Het was te verwachten, dat de dood van onze geëerbiedigde Koningin eene menigte lijkdichten zou te voorschijn roepen; en dat de Marquis de thouars niet zwijgen zou, liet zich van 's mans ijver voor het Koninklijke Huis, en van zijne bereidvaardigheid, om bij elke gelegenheid te dichten en te doen drukken, gereedelijk voorspellen. Welgemeend zijn deze Stanzaas ongetwijfeld; onzamenhangend evenzeer, en niet minder rijk aan veelvuldige herhalingen. Hier en daar vindt men goede regels en goede gedachten; zoo deed ons de aanhef iets goeds vermoeden: maar nog meer is onverstaanbaar, klanken en beelden, waaraan men moeijelijk een' zin kan hechten, of die, om hunne bespottelijkheid, ons, zeer tegen de bedoeling des Dichters, een' glimlach afpersen.
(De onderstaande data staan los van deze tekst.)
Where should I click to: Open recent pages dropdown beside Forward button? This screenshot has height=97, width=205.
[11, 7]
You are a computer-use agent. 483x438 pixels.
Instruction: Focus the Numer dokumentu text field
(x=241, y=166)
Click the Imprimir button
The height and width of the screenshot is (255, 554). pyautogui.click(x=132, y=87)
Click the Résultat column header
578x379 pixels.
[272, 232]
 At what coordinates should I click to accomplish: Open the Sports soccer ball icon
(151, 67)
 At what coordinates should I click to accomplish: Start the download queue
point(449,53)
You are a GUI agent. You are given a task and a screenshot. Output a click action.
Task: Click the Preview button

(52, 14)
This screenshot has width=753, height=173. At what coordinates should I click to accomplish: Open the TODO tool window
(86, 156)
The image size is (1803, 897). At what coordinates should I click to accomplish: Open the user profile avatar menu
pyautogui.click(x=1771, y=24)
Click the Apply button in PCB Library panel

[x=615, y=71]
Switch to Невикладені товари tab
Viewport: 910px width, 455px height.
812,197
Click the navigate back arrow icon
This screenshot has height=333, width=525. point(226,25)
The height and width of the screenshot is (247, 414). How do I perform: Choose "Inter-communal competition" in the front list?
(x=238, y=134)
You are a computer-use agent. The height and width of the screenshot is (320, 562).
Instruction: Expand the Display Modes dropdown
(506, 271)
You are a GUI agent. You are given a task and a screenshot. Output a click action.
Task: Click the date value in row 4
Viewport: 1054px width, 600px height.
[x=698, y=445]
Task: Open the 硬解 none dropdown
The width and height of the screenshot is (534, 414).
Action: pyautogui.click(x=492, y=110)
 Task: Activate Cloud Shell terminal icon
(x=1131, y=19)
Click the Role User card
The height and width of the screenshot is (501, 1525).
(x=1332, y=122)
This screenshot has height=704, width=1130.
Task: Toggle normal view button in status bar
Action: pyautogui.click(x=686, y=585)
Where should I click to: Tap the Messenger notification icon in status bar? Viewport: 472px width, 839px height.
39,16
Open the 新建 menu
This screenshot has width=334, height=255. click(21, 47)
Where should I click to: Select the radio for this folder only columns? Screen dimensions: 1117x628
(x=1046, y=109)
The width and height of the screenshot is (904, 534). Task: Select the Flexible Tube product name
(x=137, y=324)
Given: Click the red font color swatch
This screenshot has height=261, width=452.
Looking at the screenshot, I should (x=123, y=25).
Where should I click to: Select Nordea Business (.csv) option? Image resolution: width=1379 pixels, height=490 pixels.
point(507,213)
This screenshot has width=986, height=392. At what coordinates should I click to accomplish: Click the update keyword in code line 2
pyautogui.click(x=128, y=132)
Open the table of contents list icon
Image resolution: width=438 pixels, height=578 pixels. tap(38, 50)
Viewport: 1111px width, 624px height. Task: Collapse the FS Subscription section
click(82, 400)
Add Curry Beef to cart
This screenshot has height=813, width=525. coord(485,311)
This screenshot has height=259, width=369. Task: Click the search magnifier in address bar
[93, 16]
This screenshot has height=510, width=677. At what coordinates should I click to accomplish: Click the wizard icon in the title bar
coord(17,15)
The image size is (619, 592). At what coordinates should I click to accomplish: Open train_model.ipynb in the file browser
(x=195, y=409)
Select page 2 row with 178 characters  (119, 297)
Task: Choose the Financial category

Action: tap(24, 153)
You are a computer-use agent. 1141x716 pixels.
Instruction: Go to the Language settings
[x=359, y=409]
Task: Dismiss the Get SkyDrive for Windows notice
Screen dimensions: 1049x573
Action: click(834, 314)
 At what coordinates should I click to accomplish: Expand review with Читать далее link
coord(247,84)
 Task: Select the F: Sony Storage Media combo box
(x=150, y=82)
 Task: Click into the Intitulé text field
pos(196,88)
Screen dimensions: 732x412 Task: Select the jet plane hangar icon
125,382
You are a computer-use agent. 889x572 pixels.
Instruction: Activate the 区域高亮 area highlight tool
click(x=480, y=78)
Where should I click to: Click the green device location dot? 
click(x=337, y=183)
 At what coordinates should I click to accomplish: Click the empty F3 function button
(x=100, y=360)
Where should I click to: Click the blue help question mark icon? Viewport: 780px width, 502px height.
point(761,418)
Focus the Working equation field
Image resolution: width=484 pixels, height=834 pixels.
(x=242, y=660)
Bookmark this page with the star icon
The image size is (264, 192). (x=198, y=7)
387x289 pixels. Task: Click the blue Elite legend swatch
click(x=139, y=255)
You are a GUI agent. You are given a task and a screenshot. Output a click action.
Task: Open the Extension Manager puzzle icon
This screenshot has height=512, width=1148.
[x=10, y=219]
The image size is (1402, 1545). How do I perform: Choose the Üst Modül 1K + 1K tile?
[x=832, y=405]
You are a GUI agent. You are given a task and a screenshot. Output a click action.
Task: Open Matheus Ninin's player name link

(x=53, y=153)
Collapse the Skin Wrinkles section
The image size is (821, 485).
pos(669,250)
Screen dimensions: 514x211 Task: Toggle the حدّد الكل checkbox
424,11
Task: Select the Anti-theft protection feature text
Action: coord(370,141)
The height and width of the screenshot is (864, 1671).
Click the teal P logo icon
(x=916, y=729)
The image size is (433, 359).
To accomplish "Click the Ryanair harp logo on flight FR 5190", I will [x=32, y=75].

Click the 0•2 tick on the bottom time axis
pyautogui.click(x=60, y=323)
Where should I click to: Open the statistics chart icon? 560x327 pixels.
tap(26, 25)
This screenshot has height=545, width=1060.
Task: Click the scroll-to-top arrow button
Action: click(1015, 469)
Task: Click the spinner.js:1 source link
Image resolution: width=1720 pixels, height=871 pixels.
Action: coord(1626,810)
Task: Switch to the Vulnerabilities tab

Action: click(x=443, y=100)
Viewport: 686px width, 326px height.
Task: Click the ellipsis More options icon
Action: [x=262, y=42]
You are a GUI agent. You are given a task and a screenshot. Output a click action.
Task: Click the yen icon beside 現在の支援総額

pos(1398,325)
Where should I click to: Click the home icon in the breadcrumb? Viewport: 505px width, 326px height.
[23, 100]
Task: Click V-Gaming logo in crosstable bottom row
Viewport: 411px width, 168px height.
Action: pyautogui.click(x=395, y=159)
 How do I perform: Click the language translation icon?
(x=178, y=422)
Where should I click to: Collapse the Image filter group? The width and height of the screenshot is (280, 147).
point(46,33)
Wie heeft er b.v. ooit meer gehoord van de Noordstar van haar zegenzwangre lippen, die licht verspreidt op 't krankgebeukte schip? Of wat beteekent het, als van 's Konings echt wordt gezegd:
Het paradijs des huwlijks werd betreên,
Maar met geen lucht-, geen wulpsche Ioonsche sprongen;
Neen, op de maat van hen, die 't bruidslied zongen
Van 't zalig choor, wegsmeltende in gebeên!